STOP ME if you’ve heard this one.

As officials prep for a massive sweep of the Springwater Corridor this week, newly minted Multnomah County Sheriff Mike Reese has been speaking up about his views on homeless camping—views he forged as head of the Portland Police Bureau’s Central Precinct in 2006.

“Our officers were often getting dispatched to calls of people sleeping on porches and in doorways,” Reese recalls. “We wanted to offer some guidelines to our officers: Until we have enough shelter capacity and permanent housing for everyone who wants to go into it, we have to realize there’s just not enough space for everybody.”

So Reese gave his cops a notion of “low-impact” camping that officers could largely ignore, as long as there weren’t complaints.

“If you’re on private property, ask the permission of the property owner,” Reese says. “Camp in small groups of one, two, or three people. Pick up after yourself.”

Also: “You really can’t have structures in place. Those make it really difficult for people to move when we get complaints about behavior.”

As sheriff, Reese will be dealing with fewer homeless campers than he did as Portland’s police chief. But he says he’ll stick to those “low-impact” guidelines as the region comes to terms with the inevitable fallout of the Springwater cleanup.
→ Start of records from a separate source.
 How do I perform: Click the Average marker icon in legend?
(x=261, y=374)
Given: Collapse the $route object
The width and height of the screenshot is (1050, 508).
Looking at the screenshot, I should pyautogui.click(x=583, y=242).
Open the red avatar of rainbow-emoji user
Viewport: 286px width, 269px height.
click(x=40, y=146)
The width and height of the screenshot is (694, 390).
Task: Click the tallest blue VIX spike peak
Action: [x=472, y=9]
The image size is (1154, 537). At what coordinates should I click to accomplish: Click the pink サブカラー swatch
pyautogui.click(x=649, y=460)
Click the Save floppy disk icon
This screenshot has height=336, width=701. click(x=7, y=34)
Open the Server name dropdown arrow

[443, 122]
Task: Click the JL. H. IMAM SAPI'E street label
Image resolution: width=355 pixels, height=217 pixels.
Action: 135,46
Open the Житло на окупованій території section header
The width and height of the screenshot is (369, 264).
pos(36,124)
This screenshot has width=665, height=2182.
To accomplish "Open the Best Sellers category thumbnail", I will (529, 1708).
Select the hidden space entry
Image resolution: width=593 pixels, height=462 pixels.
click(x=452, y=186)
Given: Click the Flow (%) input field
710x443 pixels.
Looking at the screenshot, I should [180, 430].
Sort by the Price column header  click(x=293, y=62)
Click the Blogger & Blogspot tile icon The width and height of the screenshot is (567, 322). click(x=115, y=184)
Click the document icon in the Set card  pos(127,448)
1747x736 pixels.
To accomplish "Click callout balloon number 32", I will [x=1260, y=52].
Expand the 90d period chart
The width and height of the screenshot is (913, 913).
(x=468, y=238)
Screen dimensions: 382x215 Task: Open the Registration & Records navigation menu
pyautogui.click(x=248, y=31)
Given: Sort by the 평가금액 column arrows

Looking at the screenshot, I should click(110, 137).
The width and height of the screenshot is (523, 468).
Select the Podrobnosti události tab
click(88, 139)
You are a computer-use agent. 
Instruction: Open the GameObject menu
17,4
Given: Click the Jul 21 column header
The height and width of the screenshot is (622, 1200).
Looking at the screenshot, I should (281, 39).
It made me curious: Had the sheriff heard any citizen outcry since he began talking about those standards? Reese said he’d never gotten backlash—not even as a precinct commander a decade ago.

Which is funny, because Portlanders really dislike most of those ideas.

Reese’s “low-impact” guidelines, in case you didn’t notice, bear a strong resemblance to Mayor Charlie Hales’ “safe-sleep policy,” which was recently killed amid howling public outrage.

Both are based on the argument that widespread sweeping makes no sense when there’s nowhere else for people to go. And both seek to set guideposts that can earn some measure of good faith from law enforcement. Reese wants people to clean up their stuff. Hales’ proposal asked campers to pick up their sleeping areas by 7 am.

There are differences, of course. Reese’s three-person maximum is half of Hales’ six-person limit for sites. Reese says tents should always be prohibited, while Hales’ policy acknowledged the existence of rain.

And of course, Hales’ experiment didn’t practice what it preached. Large camps flourished. Citizen complaints went unheeded.

Reese himself wouldn’t acknowledge that the viewpoints are similar, telling me the mayor effectively sanctioned large-group camping with his plan and “told the police bureau to stand down on enforcement.”

But as the city preps for what’s certain to be a trying time, it’s worth remarking on how similar the two points of view are—and that while Hales’ policy was despised by many as soon as it was announced, Reese’s outlook has been met with a measure of acceptance.

If you can accept Reese’s view, you can accept its underlying premise: There aren’t enough services to house Portland’s growing homeless community.

Whatever the coming weeks bring, this city would do well to remember that.